7. A number of years ago I heard Noel Pearson say to a conference of Principals something to the effect of, '...what Aboriginal people desperately need is not more land rights...what they desperately need is the restoration of law and order in their communities'. Earlier this year Mal Brough spoke of the need in communities for strong governance and law and order. The Prime Minister recently referred to this when he stated that real economic and social progress in indigenous communities can only be built on a foundation of law and order. When I lived at Docker River one of the reasons our indigenous teachers were often late to school was because they had been kept awake at night either by petrol sniffers or the sounds of domestic squabbling and violence. There needs to be some sort of police presence in most communities, and police need to be given real powers to deal quickly and effectively with such things as grog being brought into the community, substance abuse and violence.
8. Towns need to be less attractive to people who come to town just to drink. Liquor restrictions in towns, for example, have been proven to reduce alcohol consumption by both locals and visitors from remote communities. More events need to be staged in the larger bush communities. I have asked the local Alice Springs council to try and stage events attractive to youth---for example music concerts, AFL games and Croc festivals during or near school holidays. Otherwise such events draw big crowds from bush and attendance at school is disrupted because it takes many days, sometimes weeks for people to return home. I think it should be harder for people to receive Centrelink payments in town, if their main home is out bush.
Conclusion
Are Aboriginal youth losing the story? Yes....they probably are. The old people are not entrusting the stories to their young because they feel the young are not interested. The young are extremely vulnerable to whatever is popular at the moment, with few discerning skills. Only with a reasonable mainstream education and a society which affords them some protection from those who prey on the vulnerable, can they have the skills to hang on to their past. If they don't know and value their past, their future is bleak. Our role as institutions, as governments, as individuals and as a society is to give them a story to look forward to. My view is that to give them a future we need to do all we can, even at great cost, to make indigenous communities good and healthy places to live.

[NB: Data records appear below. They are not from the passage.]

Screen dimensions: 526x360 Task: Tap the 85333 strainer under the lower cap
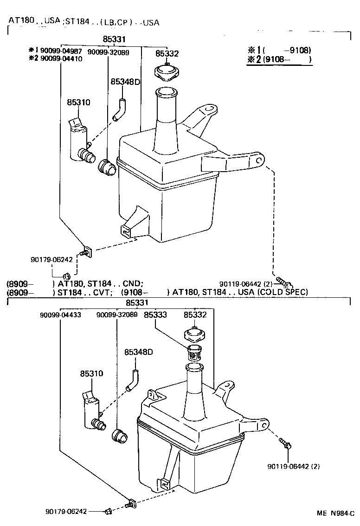(x=194, y=354)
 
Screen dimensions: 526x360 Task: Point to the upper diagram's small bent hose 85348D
(x=120, y=109)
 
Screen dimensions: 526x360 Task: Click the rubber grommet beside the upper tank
(x=107, y=167)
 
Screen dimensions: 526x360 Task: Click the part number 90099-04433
(x=60, y=314)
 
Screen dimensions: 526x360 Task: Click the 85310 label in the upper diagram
(x=78, y=103)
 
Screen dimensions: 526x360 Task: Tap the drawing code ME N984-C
(x=335, y=513)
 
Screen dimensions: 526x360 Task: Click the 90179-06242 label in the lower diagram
(x=66, y=511)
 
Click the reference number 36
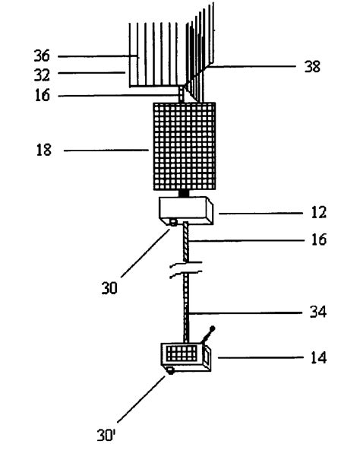pos(42,55)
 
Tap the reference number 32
pos(42,75)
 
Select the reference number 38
pos(312,66)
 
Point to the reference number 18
pos(44,150)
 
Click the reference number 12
pos(319,212)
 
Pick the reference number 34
pos(318,312)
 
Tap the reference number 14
pos(319,357)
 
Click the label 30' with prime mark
pos(106,435)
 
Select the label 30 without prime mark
pos(109,288)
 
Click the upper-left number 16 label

After all, it is still the land they feel they belong to.
Do Aboriginal youth have a dream? I don't know---but let's make sure we give them the skills and the opportunity to dream and to live out that dream....
References/Further Reading
Gregory Andrews, Difficult Development Partnerships, Mutitjulu Working Together Project, Uluru, November 2005.
Bob Beadman, Do Indigenous Youth Have a Dream?, Menzies Research Centre, 2004.
Pauline Fietz, Submission to the Senate Inquiry on Petrol Sniffing re the Docker River Model, February, 2005, as published in Youth Link Up, CAYLUS, July 2006.
Ralph Folds, Crossed Purposes---the Pintupi and Australia's Indigenous Policy, UNSW Press, 2001.
Noel Pearson, Address to National Primary Principal's Conference, Brisbane, 2001.
Prime Minister's Address to the Nation on Reconciliation, 2006.
Richard Trudgen, Why Warriors Lie Down and Die, Aboriginal Resource and Development Services, Darwin, 2000.